Each year of the Revised Common Lectionary centers on one of the synoptic Gospels — Matthew, Mark and Luke. The Gospel of John is read periodically in all three years and is especially frequent in Year B.
Year A focuses on the Gospel of Matthew. The semi-continuous Old Testament readings focus on major Genesis narratives, the covenant with Moses, and the establishment of Israel in the Promised Land. The second, New Testament, readings are from Romans, Philippians and 1 Thessalonians.
Year B focuses on the Gospel of Mark with more selections from the Gospel of John than any other year. The semi-continuous readings from the Old Testament focus on the covenant of David and Wisdom literature.

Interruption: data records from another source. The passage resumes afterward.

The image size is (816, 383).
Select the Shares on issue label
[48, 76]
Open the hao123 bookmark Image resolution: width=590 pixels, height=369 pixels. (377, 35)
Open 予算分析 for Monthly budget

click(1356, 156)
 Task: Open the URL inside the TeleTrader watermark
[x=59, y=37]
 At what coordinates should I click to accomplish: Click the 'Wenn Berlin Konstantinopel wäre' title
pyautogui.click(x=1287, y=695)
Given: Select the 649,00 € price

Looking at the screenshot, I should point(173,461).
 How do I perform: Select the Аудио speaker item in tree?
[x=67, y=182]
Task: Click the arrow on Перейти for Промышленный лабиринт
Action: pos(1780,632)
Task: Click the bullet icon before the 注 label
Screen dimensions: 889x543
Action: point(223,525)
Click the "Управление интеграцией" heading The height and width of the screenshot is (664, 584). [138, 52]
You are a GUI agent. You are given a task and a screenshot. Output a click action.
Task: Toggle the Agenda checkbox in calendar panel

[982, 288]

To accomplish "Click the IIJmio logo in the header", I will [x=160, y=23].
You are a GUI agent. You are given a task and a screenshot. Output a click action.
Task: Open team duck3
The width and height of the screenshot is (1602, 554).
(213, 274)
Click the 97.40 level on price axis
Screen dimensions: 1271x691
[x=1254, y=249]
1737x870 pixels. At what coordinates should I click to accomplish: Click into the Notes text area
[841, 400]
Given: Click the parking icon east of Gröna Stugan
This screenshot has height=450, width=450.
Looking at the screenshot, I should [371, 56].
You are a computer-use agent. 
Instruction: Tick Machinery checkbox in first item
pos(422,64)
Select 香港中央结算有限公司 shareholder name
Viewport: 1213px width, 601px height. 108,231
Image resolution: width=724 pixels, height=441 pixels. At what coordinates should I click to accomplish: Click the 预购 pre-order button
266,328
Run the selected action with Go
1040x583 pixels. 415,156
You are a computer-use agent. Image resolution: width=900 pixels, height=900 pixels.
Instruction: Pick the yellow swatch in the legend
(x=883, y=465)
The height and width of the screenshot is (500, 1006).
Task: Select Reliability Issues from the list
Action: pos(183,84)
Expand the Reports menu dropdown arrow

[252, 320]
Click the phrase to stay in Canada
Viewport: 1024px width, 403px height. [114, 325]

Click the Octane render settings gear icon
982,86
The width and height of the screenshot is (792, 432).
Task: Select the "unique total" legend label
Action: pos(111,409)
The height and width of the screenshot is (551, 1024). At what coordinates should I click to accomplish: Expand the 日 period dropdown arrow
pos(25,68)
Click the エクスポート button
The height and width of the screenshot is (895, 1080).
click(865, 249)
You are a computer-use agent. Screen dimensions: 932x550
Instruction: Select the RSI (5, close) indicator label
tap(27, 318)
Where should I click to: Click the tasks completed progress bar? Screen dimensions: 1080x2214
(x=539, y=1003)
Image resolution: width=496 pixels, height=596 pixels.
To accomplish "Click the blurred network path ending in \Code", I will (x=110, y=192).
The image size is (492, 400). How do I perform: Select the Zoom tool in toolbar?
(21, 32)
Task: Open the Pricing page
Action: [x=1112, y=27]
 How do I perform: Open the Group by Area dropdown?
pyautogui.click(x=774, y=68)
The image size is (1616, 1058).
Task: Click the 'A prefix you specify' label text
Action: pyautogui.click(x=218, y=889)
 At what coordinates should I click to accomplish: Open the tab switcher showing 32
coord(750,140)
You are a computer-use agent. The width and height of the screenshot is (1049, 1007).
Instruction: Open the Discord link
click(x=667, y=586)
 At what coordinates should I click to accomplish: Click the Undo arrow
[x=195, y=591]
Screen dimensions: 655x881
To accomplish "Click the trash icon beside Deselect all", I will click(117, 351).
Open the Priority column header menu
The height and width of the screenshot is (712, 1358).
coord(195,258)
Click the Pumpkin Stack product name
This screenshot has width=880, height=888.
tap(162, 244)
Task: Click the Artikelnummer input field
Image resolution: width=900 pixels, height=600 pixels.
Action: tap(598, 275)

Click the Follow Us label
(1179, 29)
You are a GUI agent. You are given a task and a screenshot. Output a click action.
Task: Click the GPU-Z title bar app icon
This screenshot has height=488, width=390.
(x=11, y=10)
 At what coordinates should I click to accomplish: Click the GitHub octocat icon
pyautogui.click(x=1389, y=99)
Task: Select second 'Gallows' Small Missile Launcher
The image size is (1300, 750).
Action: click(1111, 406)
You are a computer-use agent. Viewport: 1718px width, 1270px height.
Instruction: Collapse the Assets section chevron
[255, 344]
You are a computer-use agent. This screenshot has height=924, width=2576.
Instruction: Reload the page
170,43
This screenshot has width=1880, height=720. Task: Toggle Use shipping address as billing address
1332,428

The second, New Testament, readings are from 1 and 2 Corinthians, Ephesians, James and Hebrews.
Year C focuses on the Gospel of Luke. The semi-continuous Old Testament readings are of prophetic proclamation chosen in chronological order and highlighting Jeremiah. The second, New Testament, readings are chosen mainly from Galatians, Colossians, 1 and 2 Timothy and 2 Thessalonians.For much of the year, the Old Testament lesson is closely related to the Gospel reading. However, from the first Sunday after Trinity Sunday to the end of the church year, two provisions have been made: a continuation of the complementary readings or a semi-continuous pattern of Old Testament readings.
In Christian historical art, theimages above are the symbols of the Four Evangelists, the four living Creatures derived from the Book of Ezekiel. Each of the four Evangelists has a creature, usually shown with wings: St Matthew the man, St Mark the lion, St Luke the ox, and John the eagle.